« Deux mondes sont en présence […] l’un est le monde du passé, de l’ignorance, du privilège, de l’abus, de la honte. L’autre est le monde de l’avenir, de la science, de l’égalité, de la justice, de l’honneur »
Paschal Grousset, le 23 mars 1871
Les Versaillais ont une postérité
Elle a beau avoir 150 ans, la Commune de Paris suscite toujours les passions, et sa mémoire reste conflictuelle. En février, au Conseil de Paris, la mise au vote d’une subvention à l’association les Amis de la Commune, destinée aux événements imaginés par la mairie autour de cet anniversaire, a provoqué une passe d’arme entre la majorité et l’opposition. Tandis que Laurence Patrice, adjointe PC chargée de la mémoire, proposait de célébrer « la révolution la plus moderne » qui soit, elle s’est attiré les foudres de Rudolph Granier, élu de la droite « républicaine » dans le 18e arrondissement – lequel a estimé qu’on ne devait pas « danser au son des meurtres et des incendies ». « Il y a plusieurs Commune, un versant généreux et patriotique, mais aussi un autre visage, plus sombre de crimes et de violence », a abondé le conseiller de Paris David Alphand (collègue de Granier), réclamant un « droit d’inventaire » pour ces 72 jours qui ont ébranlé Paris.
Cent cinquante ans après, la Commune de Paris continue de révulser quelques élus et intellectuels de droite. L’historien Pierre Nora est de ceux-là. Invité le 4 mars dans le grand entretien de France Inter, il n’a pas caché son hostilité à toute commémoration de cette expérience révolutionnaire. « Oui Napoléon, non la Commune! », a lâché l’académicien en réponse à Léa Salamé qui lui demandait s’il fallait commémorer le bicentenaire de la mort de Napoléon et la Commune de Paris.
Le préfet d’Ile-de-France avait décidé d’inscrire la basilique du « Sacré Cœur »au rang de monument historique à l’été 2021. Ce bâtiment a été édifié à partir de 1877 sur la butte de Montmartre, lieu qui a été le théâtre de la répression sanglante qui a mis fin à la Commune quelques années plus tôt. Le gouvernement, par la voix de la ministre de la Culture Roselyne Bachelot, s’en était même félicitée. Cet acte éminemment politique est le « deuxième assassinat de la Commune de Paris ».
« Ce ne sont pas des pierres que l’on protège de l’usure du temps, c’est un message qui se perpétue : La Commune de Paris est impie, elle doit payer pour ses fautes, la Basilique, c’est la rédemption revendiquée. » (1)
Un nouvel élément est venu susciter la « levée de boucliers d’une droite très conservatrice, catholique, qui n’a jamais oublié la Commune » : le report à 2022 du classement aux monuments historiques du Sacré-Cœur…
Macron, héritier des Versaillais
Dans le documentaire publié sur France 3, Emmanuel Macron évoque sa réception de Vladimir Poutine à Versailles.
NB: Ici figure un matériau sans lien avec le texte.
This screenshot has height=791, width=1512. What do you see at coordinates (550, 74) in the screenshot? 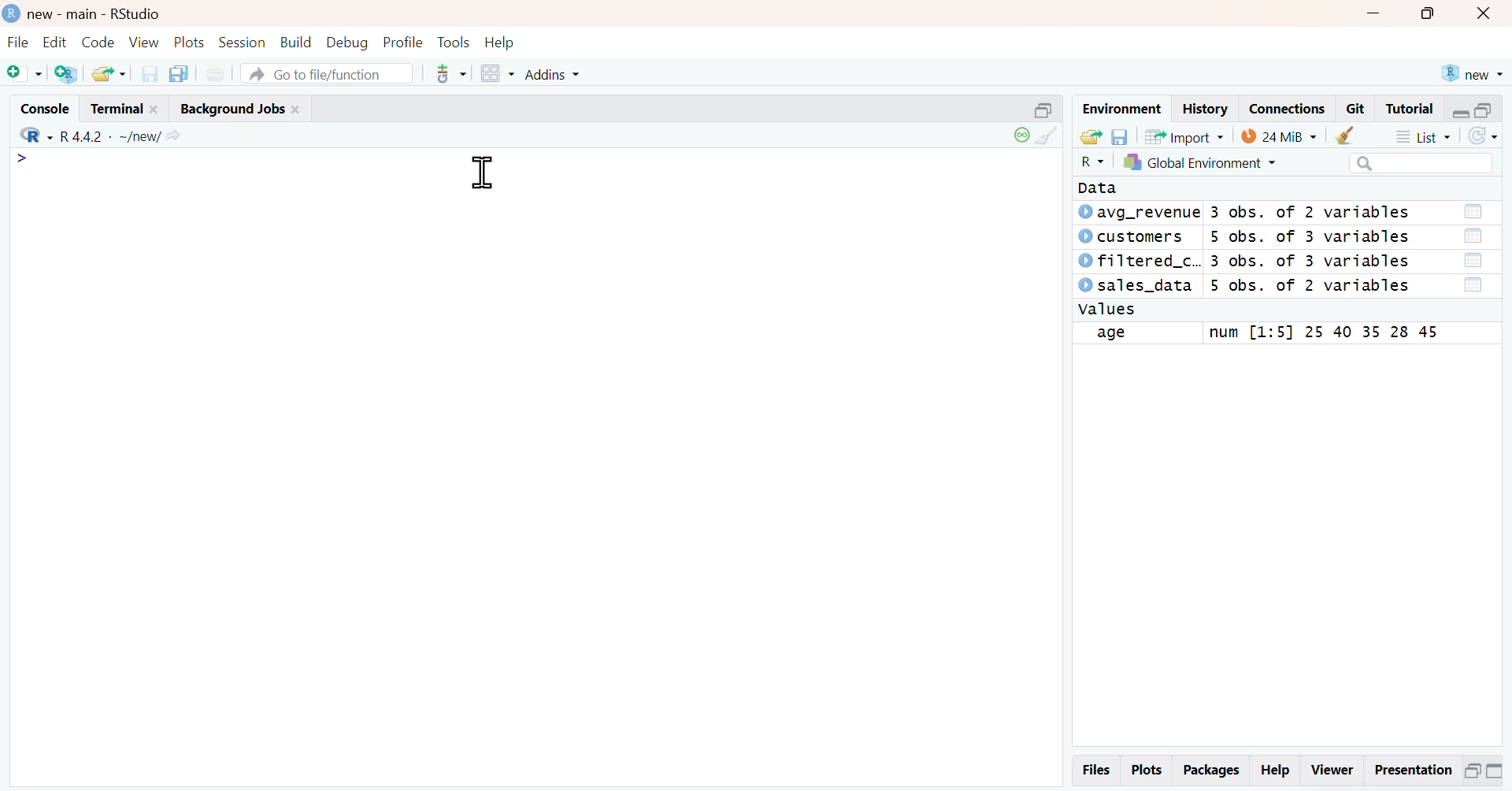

Propension monarchique, lui suggère-t-on ? En aucun cas, répond-il : « Versailles, c’est là où la République s’était retranchée quand elle était menacée » […] Ces dernières semaines, face aux manifestations du peuple français, Macron a du annuler la réception à Versailles pour recevoir le futur roi d’Angleterre.
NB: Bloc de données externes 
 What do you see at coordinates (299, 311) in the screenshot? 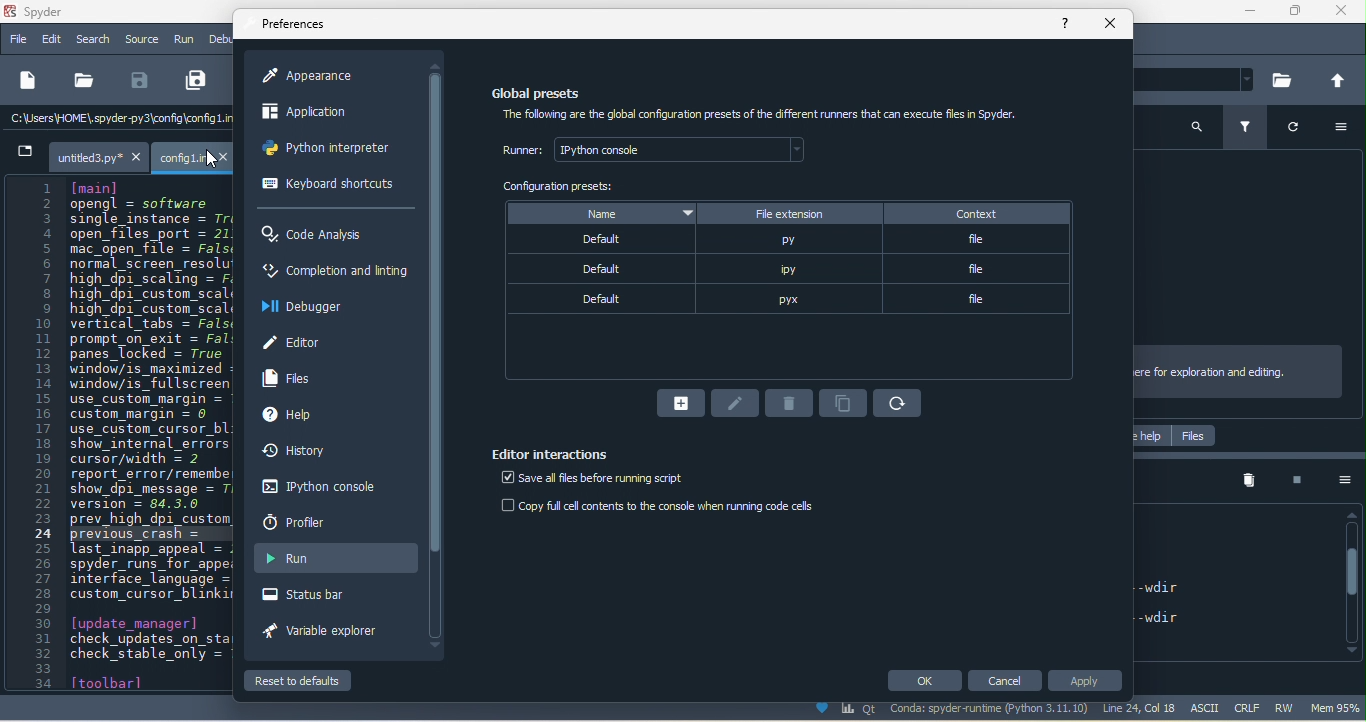
I see `debugger` at bounding box center [299, 311].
Pourquoi je ne célébrerai pas
la commune de Paris !
La Commune est-elle un « laboratoire d’idées inédites, en pleine résonance avec les débats contemporains » comme l’affirment ses laudateurs ? […] Les choses dégénèrent entre le gouvernement républicain légal replié à Versailles et les mutins de la capitale. L’Assemblée versaillaise supprime la solde des gardes nationaux, ressource de beaucoup de familles, et les délais de paiement accordés aux locataires.
L’application de ces dispositions, pour le moins maladroites, réduirait à la misère la plupart des salariés, boutiquiers et artisans parisiens. Deux généraux sont assassinés par les communards, faisant dire à Clemenceau : « J’ai observé le phénomène pathologique qu’on pourrait appeler le délire du sang. Un souffle de folie paraissait avoir passé sur cette foule ». Des prisonniers communards sont fusillés. La Commune instaure par décret la terreur et prend des otages… D’un côté comme de l’autre, c’est le règne de la violence et de la barbarie. Ce que Georges Sand qualifiera de « saturnales de la folie ». Nous sommes loin, très loin de la liberté, de l’égalité et de la fraternité affichées aux frontons…
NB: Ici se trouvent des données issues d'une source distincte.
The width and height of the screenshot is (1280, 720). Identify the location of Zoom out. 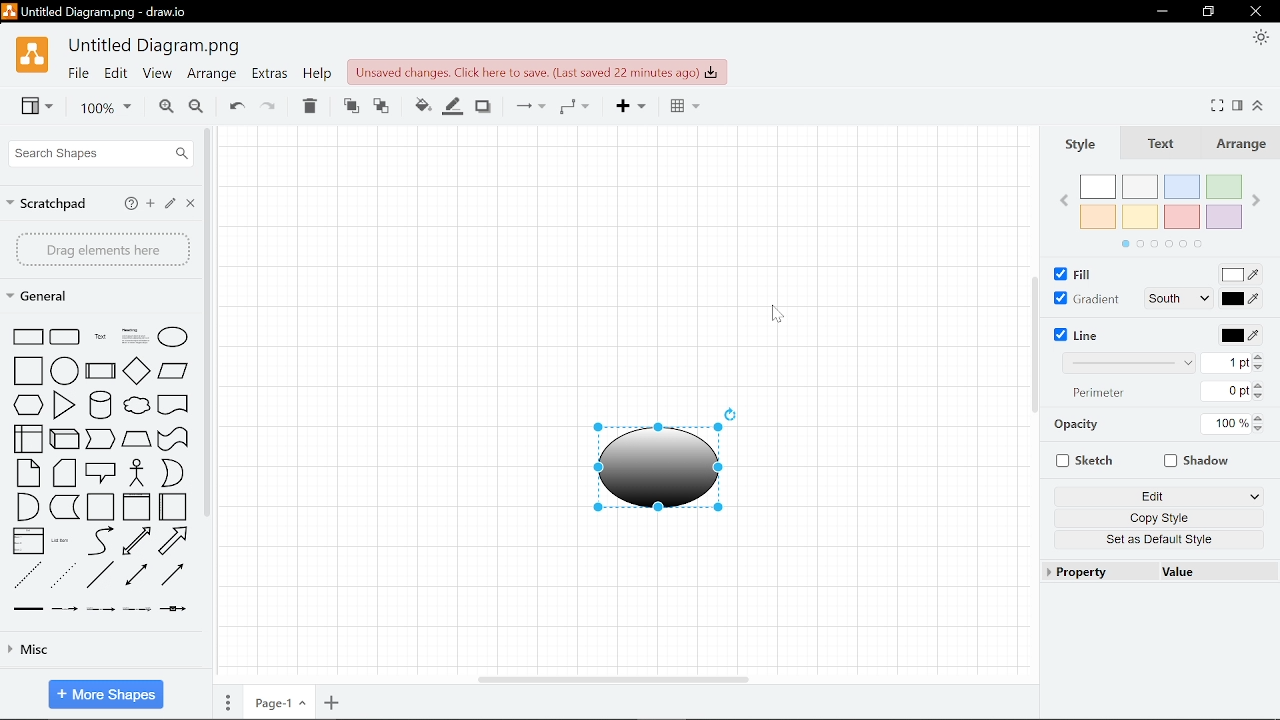
(195, 106).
Joseph Thouvenel, Président de la CFTC-Paris
Hier : la féroce désapprobation des bourgeois…
« Sauvé, sauvé ! Paris était au pouvoir des nègres ! » Alphonse DAUDET au moment de la répression versaillaise…
FLAUBERT, l’un des écrivains les plus virulents, dans une lettre à George SAND, également férocement anti-communarde… : « Le peuple est un éternel mineur. Je hais la démocratie. […] Le premier remède serait d’en finir avec le suffrage universel, la honte de l’esprit humain. […] L’instruction obligatoire et gratuite n’y fera rien qu’augmenter le nombre des imbéciles. Le plus pressé est d’instruire les riches qui, en somme, sont les plus forts. »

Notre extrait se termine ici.